Search the material for the string "plus" and copy each line where it occurs.

———

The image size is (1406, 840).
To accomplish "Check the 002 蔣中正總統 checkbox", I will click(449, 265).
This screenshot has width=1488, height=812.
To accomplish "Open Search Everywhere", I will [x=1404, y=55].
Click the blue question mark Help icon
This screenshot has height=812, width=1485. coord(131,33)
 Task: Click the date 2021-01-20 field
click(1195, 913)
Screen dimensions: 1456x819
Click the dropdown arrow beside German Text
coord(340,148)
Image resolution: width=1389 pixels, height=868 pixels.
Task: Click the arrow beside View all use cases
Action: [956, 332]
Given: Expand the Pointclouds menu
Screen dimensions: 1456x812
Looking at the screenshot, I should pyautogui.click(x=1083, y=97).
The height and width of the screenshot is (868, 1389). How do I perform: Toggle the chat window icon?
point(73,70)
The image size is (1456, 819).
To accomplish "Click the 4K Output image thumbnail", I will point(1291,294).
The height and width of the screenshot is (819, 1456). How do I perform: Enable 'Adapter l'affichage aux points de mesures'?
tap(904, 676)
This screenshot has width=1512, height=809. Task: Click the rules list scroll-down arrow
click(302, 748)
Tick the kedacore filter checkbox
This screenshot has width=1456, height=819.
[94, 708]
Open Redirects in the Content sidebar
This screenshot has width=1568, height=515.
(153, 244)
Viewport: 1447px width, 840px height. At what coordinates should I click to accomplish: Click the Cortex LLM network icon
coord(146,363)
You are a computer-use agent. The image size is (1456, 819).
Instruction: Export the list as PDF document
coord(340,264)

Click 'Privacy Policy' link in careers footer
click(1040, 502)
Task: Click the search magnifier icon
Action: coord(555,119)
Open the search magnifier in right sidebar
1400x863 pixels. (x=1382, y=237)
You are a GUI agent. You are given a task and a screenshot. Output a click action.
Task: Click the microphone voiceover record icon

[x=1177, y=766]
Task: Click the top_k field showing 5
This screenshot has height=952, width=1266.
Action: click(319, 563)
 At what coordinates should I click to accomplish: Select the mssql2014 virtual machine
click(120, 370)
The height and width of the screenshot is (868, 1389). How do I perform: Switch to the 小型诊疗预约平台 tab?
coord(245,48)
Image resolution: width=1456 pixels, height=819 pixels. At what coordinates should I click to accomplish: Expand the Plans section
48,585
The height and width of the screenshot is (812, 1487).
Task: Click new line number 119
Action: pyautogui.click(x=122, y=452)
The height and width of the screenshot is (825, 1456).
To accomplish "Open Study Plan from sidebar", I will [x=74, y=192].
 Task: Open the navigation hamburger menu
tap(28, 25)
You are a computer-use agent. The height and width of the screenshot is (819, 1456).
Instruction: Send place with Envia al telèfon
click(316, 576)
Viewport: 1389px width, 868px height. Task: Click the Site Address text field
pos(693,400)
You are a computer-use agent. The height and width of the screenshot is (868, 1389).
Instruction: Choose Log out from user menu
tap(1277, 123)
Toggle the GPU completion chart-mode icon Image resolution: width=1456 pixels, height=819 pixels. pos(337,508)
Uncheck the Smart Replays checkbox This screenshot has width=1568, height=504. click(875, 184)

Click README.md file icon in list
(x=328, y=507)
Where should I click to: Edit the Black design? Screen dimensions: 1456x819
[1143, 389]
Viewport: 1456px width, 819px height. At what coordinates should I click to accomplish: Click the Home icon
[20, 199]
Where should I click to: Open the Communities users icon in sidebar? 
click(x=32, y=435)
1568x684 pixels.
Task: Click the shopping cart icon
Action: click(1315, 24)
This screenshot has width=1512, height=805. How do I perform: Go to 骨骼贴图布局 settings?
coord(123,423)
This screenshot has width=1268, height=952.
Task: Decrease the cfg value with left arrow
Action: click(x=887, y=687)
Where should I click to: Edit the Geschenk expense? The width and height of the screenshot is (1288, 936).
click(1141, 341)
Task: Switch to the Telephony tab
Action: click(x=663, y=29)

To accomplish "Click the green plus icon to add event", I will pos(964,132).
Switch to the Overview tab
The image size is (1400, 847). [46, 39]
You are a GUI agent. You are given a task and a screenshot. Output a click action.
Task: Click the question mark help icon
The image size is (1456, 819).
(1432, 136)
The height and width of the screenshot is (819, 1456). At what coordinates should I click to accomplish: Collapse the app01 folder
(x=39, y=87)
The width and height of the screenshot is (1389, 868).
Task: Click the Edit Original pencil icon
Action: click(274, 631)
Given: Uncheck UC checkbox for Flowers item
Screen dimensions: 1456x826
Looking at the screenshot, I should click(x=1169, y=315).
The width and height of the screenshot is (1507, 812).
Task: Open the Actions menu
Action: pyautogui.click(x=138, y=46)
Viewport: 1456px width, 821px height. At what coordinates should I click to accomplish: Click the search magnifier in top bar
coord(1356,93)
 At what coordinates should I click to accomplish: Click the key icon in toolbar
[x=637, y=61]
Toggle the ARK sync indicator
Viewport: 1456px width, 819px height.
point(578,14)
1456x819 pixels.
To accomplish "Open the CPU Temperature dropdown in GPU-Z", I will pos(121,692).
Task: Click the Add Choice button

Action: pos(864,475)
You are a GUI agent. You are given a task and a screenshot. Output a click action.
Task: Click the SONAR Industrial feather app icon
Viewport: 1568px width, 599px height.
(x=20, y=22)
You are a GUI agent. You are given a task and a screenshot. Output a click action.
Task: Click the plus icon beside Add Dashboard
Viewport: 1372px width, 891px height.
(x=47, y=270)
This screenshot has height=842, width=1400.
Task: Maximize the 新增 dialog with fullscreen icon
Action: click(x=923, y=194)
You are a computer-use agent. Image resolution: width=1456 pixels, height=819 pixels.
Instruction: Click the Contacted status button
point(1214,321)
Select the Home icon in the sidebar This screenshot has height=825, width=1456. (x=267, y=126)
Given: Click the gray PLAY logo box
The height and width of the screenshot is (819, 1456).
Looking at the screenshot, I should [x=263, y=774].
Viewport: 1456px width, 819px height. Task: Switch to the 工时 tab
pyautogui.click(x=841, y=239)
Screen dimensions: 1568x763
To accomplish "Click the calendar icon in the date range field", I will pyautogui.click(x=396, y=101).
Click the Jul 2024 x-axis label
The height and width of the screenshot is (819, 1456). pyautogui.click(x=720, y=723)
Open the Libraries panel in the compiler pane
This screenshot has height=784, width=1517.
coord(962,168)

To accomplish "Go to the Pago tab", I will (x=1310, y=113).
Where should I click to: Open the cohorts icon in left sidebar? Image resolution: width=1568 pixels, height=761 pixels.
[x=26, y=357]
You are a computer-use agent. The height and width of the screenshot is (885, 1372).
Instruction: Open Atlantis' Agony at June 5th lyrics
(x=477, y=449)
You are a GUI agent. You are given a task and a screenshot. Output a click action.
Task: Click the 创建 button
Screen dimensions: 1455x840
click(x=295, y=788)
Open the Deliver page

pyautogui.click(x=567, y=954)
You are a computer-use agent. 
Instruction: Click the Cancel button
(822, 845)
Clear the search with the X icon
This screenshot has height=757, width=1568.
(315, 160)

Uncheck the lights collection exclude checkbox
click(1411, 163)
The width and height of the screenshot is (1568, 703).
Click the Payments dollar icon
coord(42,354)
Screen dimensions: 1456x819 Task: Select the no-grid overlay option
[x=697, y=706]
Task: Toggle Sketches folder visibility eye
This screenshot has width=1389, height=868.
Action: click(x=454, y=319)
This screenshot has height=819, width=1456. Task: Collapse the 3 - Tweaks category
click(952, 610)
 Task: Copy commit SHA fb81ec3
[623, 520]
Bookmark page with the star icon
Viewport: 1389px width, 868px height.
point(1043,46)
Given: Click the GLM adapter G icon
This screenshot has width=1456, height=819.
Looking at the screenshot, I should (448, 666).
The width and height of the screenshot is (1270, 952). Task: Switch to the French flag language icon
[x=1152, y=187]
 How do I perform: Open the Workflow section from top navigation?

———

Solved problem:
To accomplish "Click the green plus icon to add event", I will pos(964,132).
Task: Click the plus icon beside Add Dashboard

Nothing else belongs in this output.